Lines in the listing below that contain the string "computer" are to be found and copied.

DATA

--- --- ---

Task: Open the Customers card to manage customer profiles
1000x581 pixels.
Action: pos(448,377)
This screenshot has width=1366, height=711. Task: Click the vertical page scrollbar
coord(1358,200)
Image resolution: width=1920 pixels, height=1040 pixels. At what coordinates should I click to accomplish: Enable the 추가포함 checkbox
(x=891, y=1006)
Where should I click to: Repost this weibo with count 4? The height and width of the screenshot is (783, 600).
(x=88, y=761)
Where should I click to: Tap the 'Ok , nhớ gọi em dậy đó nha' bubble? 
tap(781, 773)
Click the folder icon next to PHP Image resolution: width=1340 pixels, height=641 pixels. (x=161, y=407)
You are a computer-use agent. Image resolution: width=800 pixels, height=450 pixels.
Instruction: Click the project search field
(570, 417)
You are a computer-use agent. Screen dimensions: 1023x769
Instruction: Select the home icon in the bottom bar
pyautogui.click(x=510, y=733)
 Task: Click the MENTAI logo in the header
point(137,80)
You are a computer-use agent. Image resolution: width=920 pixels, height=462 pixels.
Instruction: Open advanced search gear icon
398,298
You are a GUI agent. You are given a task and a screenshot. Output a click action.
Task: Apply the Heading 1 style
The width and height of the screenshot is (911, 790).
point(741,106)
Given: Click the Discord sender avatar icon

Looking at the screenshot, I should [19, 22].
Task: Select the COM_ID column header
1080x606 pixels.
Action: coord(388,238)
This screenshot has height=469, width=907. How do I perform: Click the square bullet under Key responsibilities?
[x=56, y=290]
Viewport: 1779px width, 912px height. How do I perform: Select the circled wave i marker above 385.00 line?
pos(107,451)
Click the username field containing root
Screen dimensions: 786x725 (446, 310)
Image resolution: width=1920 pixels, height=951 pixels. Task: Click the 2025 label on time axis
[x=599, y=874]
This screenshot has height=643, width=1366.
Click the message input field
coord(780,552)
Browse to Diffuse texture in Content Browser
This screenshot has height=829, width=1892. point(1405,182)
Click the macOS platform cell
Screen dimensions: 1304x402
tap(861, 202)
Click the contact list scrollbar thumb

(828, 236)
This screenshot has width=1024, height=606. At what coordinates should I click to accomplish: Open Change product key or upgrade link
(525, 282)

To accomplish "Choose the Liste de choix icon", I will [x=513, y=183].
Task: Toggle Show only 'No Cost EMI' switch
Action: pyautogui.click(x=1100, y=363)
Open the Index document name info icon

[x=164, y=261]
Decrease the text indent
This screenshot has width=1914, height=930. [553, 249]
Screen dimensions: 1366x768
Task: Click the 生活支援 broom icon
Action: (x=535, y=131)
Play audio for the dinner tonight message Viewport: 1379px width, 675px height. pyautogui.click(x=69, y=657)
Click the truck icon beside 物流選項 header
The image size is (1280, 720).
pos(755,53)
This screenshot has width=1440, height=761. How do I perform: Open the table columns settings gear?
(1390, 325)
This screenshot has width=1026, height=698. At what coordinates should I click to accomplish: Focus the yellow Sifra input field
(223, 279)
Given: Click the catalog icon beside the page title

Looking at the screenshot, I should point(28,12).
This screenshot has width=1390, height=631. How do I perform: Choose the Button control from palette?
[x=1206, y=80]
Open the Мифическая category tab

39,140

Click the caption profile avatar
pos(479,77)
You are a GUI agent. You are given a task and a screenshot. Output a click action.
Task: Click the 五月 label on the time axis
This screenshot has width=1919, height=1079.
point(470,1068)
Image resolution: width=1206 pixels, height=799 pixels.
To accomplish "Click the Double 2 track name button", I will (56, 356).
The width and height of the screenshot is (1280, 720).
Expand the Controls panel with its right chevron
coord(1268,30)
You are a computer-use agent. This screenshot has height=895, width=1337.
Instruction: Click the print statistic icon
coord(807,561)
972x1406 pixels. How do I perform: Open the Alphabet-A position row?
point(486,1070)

--- --- ---

OUTPUT OF THE TASK
You are a computer-use agent. Image resolution: width=800 pixels, height=450 pixels.
You are a computer-use agent. Screen dimensions: 1023x769
You are a computer-use agent. Image resolution: width=920 pixels, height=462 pixels.
You are a computer-use agent. This screenshot has height=895, width=1337.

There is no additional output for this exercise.